2. The method of Claim 1 wherein said primary controller reads for a first predetermined period of time inputs from a process under control by said primary controller and provides for a second predetermined period of time driving control outputs to said process and said primary and said backup controller both execute an algorithm to control said process.

3. The method of Claim 2 wherein said backup controller receives from said primary controller said primary controller read process inputs and said primary controller provided driving control outputs, said backup controller having inputs and outputs, and said neural network executes during said first and second predetermined periods of time an analysis on said primary controller read process inputs and provided control outputs and said backup controller inputs and outputs when said primary controller reads said process inputs and provides said driving control outputs.

4. The method of Claim 1 wherein said neural network has two layers.

5. The method of Claim 4 wherein said each of said two layers has one or more neurons.
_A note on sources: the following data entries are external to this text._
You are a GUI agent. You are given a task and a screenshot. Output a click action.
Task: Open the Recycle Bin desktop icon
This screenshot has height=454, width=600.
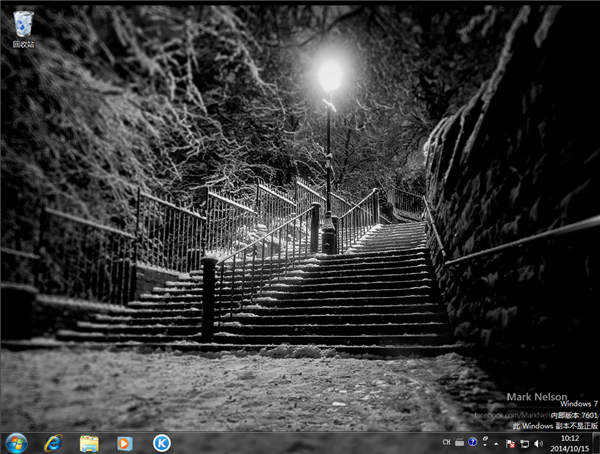(x=22, y=27)
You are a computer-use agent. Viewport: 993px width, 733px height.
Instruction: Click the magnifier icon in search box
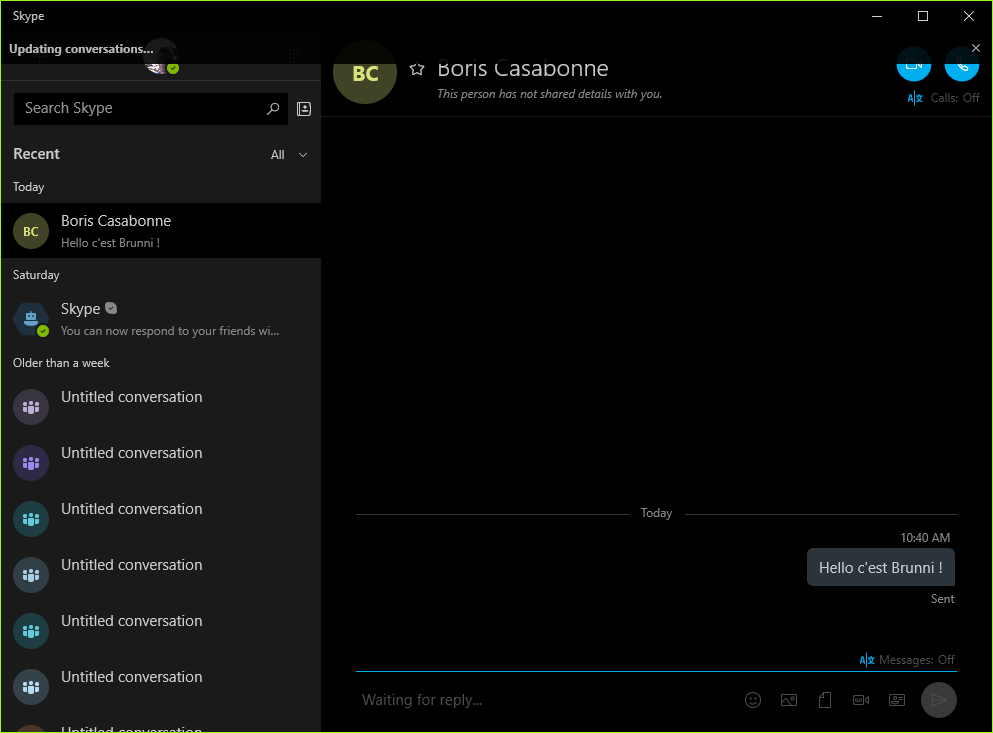click(273, 109)
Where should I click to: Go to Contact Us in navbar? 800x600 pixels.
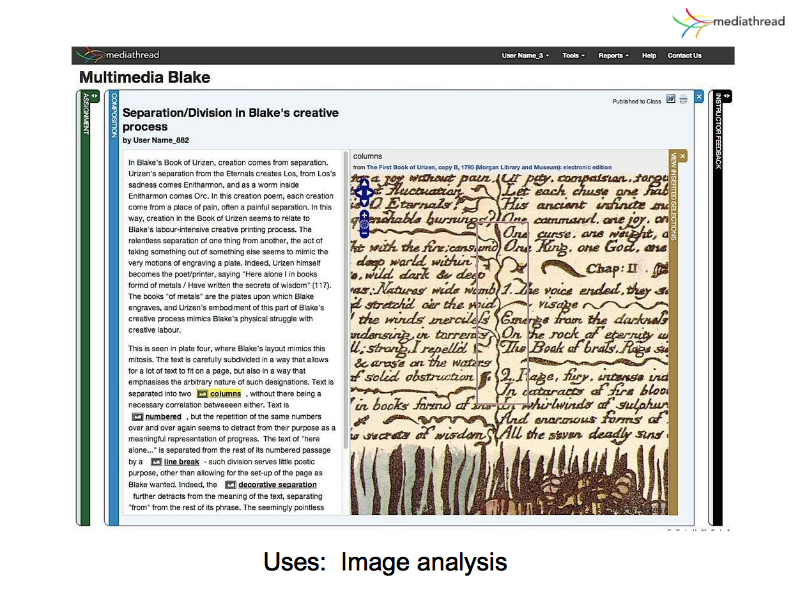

6. A method for operating a primary digital controller and a backup digital controller in a redundant configuration comprising the steps of: a. operating said primary and said backup digital controllers in a synchronous execution mode wherein said primary controller reads for a first predetermined period of time inputs from a process under control by said primary controller and provides for a second predetermined period of time driving control outputs to said process and said primary and said backup controller both execute an algorithm to control said process; and b. including in said backup digital controller a neural network.

7. The method of Claim 6 wherein said backup controller receives from said primary controller said primary controller read process inputs and said primary controller provided driving control outputs, said backup controller having inputs and outputs, and said neural network executes during said first and second predetermined periods of time an analysis on said primary controller read process inputs and provided control outputs and said backup controller inputs and outputs when said primary controller reads said process inputs and provides said driving control outputs.

8. A system for controlling a process comprising: a. a primary controller for controlling said process; b. a backup controller, said primary and said backup controllers connected to each other in a synchronous execution mode; and c. a neural network included in said backup controller.

9. The system of Claim 8 wherein said primary controller reads for a first predetermined period of time inputs from said process under control by said primary controller and provides for a second predetermined period of time driving control outputs to said process and said primary and said backup controller both execute an algorithm to control said process.

10. The system of Claim 9 wherein said backup controller receives from said primary controller said primary controller read process inputs and said primary controller provided driving control outputs, said backup controller having inputs and outputs, and said neural network executes during said first and second predetermined periods of time an analysis on said primary controller read process inputs and provided control outputs and said backup controller inputs and outputs when said primary controller reads said process inputs and provides said driving control outputs.

11. The system of Claim 8 wherein said neural network has n layers.

12. The system of Claim 11 wherein said each of said n layers has one or more neurons.

13. The system of Claim 8 wherein n = 2.

14. The system of Claim 8 where said neural network has a hidden layer and an output layer.

15. The system of Claim 14 wherein said hidden layer has m neurons and said output layer has n neurons.

16. The system of Claim 15 wherein m = 9.

17. The system of Claim 16 wherein each of said nine neurons are is implemented as a tansig neuron transfer function.

18. The system of Claim 17 wherein said output layer has one neuron which is implemented as a logsig neuron transfer function.